**** Extract provided
It’s any body’s guess how long it will be before all information searches are conducted in this very efficient way, but given the leaps and bounds since the start of the Information Age began, I’m hoping it won’t be long at all. Bring it on, I say.
What can go wrong?
The biggest thing that worries me about the use of AI when searching for information is the trickery or potential abuse – in many cases we’re being constantly badgered to buy more and our profiles have been closely manipulated by algorithms to learn our inner-most shopping habits. However, it could be much more sinister than that. Some of the world’s biggest players have concerns about reigning in the ‘beast’, should it get too clever for our own good, and have urged AI labs to stop training systems to surpass GPT-4. They’ve also asked for a six-month pause on the advanced development of GPT-4 (Open AI’s latest large language model).
In the words of Brad Smith, president and vice-chairman of Microsoft, AI has, like any other technology, the “potential to become both a tool and a weapon”. He goes on to say “that is why we need human control to slow things down or turn things off.” An article in CNBC, where he gives an exclusive interview, goes on to point out that Tech leaders around the world have warned that AI poses a human extinction risk on par with nuclear war after generative AI-powered chatbot ChatGPT exploded in popularity for its ability to produce humanlike responses. Read the full article here.
********
**** Data for review
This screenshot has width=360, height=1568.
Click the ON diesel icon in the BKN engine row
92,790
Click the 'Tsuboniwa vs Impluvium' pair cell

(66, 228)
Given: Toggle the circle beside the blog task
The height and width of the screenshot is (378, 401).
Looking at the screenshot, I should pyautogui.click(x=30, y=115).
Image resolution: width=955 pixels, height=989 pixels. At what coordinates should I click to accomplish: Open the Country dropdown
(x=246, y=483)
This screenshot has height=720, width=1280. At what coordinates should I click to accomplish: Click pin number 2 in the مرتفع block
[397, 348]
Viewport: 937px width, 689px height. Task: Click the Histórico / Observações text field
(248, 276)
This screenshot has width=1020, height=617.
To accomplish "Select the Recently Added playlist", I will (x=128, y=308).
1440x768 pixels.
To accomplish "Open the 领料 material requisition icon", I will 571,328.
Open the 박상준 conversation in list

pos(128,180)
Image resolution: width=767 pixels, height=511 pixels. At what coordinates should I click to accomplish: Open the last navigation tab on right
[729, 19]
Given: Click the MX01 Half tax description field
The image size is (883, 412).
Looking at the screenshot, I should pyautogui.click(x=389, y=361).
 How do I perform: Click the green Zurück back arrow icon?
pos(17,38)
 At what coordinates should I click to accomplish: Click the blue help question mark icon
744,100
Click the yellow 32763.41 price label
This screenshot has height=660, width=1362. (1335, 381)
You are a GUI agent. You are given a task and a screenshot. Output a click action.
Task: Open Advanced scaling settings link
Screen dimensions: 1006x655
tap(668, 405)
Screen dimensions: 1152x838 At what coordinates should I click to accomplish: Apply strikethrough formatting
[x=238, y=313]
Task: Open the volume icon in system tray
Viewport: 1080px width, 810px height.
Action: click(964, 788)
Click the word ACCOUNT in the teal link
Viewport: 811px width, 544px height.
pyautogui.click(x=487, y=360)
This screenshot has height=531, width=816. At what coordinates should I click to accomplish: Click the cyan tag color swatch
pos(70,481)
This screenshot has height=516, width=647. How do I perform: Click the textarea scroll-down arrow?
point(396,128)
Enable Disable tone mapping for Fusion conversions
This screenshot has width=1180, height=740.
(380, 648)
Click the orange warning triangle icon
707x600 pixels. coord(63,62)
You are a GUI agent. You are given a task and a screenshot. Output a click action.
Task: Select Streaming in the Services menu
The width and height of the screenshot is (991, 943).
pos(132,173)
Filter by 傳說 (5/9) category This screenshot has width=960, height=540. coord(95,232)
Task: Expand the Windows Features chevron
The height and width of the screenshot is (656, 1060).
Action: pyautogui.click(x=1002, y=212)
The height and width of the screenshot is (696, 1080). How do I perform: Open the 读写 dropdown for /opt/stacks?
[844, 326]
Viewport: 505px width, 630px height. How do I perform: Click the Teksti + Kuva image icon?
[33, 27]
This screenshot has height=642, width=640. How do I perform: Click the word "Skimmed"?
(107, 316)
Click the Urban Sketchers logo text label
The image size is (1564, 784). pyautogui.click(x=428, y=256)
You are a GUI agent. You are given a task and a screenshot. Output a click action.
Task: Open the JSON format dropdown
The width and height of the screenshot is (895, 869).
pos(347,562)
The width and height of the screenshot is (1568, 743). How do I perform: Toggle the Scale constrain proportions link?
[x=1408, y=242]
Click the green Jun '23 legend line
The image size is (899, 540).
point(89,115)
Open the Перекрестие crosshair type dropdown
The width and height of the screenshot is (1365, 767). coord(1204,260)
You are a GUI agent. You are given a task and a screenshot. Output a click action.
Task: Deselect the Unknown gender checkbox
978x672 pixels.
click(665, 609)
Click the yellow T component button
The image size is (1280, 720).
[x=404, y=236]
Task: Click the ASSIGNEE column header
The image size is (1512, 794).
********
## Task set
**a.** Reproduce the passage on AI and information searches word for word, starting with "It’s any body’s" and going on through "can go wrong?".
**b.** Extend the passage on AI and information searches beyond its final sentence.
This material was taken from a separate source.

## Answers for the exercise
**a.**
It’s any body’s guess how long it will be before all information searches are conducted in this very efficient way, but given the leaps and bounds since the start of the Information Age began, I’m hoping it won’t be long at all. Bring it on, I say.
What can go wrong?

**b.**
Smith is quoted as saying, in regards the ChatGPT, “It is a tool that can help people think smarter and faster. The biggest mistake people could make is to think that this is a tool that will enable people to stop thinking.”.
I think the concern is not about people ‘not thinking’, (social media has already taken care of that for a lot of people) but using AI for evil means. Seeing the growth and sophistication in scamming in recent times, and knowing that AI in the wrong hands could lead to a new level of misery through theft, really worries me. It was largely thanks to the poorly-written, typo-ridden begging letters that alerted us to scams in the past – how will we spot them when they are written in perfect English, capable of passing the closest scrutiny?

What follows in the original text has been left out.